People tend to think that we are sitting here and the boxes arrive—but actually it’s rare that we are offered something out of the blue. We are very strategic and always have a clear idea of what we can do in terms of money and what we want to achieve in relationship to purchases and gifts. The targets obviously include collectors, people with deep pockets, dealers and artists. Often we will construct an acquisition or group of acquisitions around a number of those. We don’t dither but we don’t just go shopping. We deliberate and we research.
You have been at the Tate for nearly three decades and could have applied for the Tate Modern director post a couple of times in the past. Why now?
On the previous occasions when I could have gone for it, I was extremely wrapped up in what I was doing. I know a lot of directors who just want to be directors but I never wanted power for the sake of it. I’ve always been very project-focused and when Vicente [Todolí, Tate Modern’s second director] came I’d just taken on displays, which I adored, and then when he left I’d just got the strategy going to build up the collection, so again it felt like I had my world to deliver. But when Chris [Dercon]’s resignation was announced I thought, “I don’t want to work for another director!” I’d spent ten years building this collection and now I want to work with it. I’m interested in the bigger picture. I’m very bound up in my museum, I want to make it work, I want to defend it and be an advocate for it.
Chris Dercon was a very conspicuous public figure. Do you see yourself stepping into the spotlight?

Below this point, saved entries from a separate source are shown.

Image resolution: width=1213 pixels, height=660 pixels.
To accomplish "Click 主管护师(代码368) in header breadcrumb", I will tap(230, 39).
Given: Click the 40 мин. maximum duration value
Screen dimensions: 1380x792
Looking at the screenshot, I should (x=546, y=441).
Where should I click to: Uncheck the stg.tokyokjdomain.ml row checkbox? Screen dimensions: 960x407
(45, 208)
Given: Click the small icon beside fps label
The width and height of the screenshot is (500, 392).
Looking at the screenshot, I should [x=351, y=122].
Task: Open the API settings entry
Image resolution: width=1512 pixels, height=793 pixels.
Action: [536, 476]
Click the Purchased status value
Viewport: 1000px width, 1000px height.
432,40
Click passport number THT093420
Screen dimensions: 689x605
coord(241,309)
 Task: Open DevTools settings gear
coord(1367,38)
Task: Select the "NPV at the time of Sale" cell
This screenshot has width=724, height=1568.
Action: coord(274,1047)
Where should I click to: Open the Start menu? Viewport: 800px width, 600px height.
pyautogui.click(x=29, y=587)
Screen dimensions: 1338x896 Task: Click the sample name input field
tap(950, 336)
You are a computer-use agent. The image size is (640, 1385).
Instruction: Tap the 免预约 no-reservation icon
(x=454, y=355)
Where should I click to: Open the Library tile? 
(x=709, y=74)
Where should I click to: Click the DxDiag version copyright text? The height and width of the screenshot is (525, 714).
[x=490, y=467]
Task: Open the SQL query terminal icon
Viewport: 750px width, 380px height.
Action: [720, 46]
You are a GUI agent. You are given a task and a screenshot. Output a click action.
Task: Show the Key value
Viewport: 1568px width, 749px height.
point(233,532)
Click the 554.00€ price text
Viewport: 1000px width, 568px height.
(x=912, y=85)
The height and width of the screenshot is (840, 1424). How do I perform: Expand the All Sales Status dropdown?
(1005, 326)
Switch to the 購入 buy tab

I think I could be an advocate for certain important things, but I don’t think I’ll do the lecture circuit—people have different styles. What is really important for Tate Modern now, and the Tate, is a little bit of sorting out the house. All these changes are a huge challenge for the team. There are lots of processes that we are going to be doing for the first time and I want to be around to help shape those and to troubleshoot. So though I will miss the travelling a little bit, I am going to try and be a bit more of a stay-at-home director for the time being.